Shingaling: A Wonder Story: Honestly, Charlotte wasn’t as great as the other side characters. Her side of the story was just about how many of the neutral students felt about the war between Aggie and Julian, and she’s really not that interesting compared to everyone else in the story.
Here are 365 precepts – words to live by – that will enlighten, engage, inspire, comfort, and challenge readers every day of the year. There’s something for everyone here, with words of wisdom drawn from popular songs, great works of literature, inscriptions on Egyptian tombs, fortune cookies, characters who appeared in Wonder,and over 100 readers, who sent R.J. Palacio their own precepts.
I was lucky to be able to buy this book, and I’m glad I did. This book is full of great quotes and sayings. I feel like this book adds another layer to have a fuller life. By reading a few simple precepts, it makes you think deeper about life: Here are a few I liked the most:
If you’re lucky enough to be different, don’t ever change. – Taylor Swift
Wonder has inspired a nationwide movement to Choose Kind. Now parents and educators can introduce the importance of choosing kind to younger readers with this gorgeous picture book, featuring Auggie and Daisy on an original adventure, written and illustrated by R. J. Palacio.
This is an extremely sweet children’s book that introduces young readers to Auggie’s world and to always choose kind when meeting someone new.

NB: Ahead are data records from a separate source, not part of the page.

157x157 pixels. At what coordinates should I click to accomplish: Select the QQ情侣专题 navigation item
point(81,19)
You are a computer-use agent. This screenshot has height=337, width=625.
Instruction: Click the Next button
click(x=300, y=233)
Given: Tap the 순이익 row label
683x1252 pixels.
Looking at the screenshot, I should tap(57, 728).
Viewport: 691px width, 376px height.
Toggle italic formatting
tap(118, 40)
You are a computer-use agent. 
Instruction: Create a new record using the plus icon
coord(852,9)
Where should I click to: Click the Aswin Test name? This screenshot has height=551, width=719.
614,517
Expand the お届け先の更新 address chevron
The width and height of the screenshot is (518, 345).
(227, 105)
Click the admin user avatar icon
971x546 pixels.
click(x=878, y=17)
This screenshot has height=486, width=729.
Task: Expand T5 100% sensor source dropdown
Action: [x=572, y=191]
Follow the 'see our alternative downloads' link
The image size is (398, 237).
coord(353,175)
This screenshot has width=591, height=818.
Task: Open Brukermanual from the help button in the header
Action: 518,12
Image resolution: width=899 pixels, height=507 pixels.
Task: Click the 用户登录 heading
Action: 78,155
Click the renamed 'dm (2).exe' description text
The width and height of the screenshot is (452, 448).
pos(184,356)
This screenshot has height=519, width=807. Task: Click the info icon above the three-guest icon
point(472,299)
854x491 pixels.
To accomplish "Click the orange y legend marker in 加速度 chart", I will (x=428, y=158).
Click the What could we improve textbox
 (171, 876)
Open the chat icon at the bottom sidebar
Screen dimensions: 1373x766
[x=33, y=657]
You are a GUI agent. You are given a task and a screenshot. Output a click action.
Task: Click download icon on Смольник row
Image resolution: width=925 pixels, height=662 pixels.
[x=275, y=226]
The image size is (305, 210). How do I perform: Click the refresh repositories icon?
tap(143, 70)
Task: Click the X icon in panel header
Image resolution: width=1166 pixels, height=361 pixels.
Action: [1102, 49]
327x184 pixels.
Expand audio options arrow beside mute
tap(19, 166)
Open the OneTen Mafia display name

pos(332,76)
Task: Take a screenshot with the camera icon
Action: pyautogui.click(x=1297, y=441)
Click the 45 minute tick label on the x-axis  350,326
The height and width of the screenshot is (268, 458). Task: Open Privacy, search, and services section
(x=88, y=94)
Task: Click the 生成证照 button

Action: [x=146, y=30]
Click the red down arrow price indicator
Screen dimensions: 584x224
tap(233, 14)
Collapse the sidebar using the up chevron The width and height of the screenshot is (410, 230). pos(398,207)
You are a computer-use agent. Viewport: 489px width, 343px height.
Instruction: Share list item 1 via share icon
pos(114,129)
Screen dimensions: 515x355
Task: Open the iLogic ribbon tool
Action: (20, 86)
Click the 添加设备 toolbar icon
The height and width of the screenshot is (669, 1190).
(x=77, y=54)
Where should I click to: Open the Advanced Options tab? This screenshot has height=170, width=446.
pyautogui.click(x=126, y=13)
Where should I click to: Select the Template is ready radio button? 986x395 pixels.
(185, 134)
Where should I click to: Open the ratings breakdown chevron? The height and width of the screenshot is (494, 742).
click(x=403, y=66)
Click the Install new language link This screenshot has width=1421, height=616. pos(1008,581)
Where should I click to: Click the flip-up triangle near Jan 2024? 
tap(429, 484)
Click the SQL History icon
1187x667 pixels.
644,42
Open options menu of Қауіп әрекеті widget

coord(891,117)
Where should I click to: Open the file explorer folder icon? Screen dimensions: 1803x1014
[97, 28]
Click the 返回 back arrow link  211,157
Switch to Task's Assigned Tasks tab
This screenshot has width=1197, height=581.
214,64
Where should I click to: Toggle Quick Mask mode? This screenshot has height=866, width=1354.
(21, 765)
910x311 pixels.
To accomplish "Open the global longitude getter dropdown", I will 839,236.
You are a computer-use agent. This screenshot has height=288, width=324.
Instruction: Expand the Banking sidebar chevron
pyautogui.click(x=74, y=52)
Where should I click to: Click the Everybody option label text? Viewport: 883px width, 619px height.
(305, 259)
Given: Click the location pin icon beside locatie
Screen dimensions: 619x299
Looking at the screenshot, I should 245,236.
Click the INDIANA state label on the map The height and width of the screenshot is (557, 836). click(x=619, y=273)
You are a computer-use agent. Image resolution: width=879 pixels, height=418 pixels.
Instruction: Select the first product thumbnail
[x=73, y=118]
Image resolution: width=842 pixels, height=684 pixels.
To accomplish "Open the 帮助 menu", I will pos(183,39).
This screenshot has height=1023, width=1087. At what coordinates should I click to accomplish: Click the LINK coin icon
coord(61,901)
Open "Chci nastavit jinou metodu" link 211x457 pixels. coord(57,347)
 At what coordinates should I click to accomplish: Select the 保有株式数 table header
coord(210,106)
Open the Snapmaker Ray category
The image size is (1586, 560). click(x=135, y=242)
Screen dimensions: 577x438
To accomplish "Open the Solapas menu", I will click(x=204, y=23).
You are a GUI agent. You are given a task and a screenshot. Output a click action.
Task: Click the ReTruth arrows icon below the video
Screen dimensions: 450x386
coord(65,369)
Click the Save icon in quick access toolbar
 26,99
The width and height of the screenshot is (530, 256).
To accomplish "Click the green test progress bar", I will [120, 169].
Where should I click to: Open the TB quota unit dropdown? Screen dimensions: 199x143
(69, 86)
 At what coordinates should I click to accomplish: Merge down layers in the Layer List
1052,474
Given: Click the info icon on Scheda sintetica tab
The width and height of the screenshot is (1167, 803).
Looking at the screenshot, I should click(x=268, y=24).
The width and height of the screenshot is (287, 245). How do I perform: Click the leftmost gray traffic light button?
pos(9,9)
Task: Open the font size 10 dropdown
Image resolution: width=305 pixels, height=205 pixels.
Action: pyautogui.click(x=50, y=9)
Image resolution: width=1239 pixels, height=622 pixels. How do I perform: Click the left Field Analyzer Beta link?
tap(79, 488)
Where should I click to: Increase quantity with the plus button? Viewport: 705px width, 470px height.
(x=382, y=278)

The reason why I waited so long to review this book was because I wanted to post this a few months before the movie came out. THAT’S RIGHT! ‘WONDER’ IS GOING TO BE A MOVIE! It’s coming out November 17, so anyone who hasn’t read the book yet has over 5 months to do so! I’m so excited! The only bummer is that the boy playing Auggie Pullman is just a plain-looking boy wearing a costume. I think that’s unfair and untruthful. I feel like they should have found someone who actually has an extraordinary face. And they didn’t even make Auggie look right; they made him too regular-looking. I’ve seen kids in real life who look odder than they make this kid look.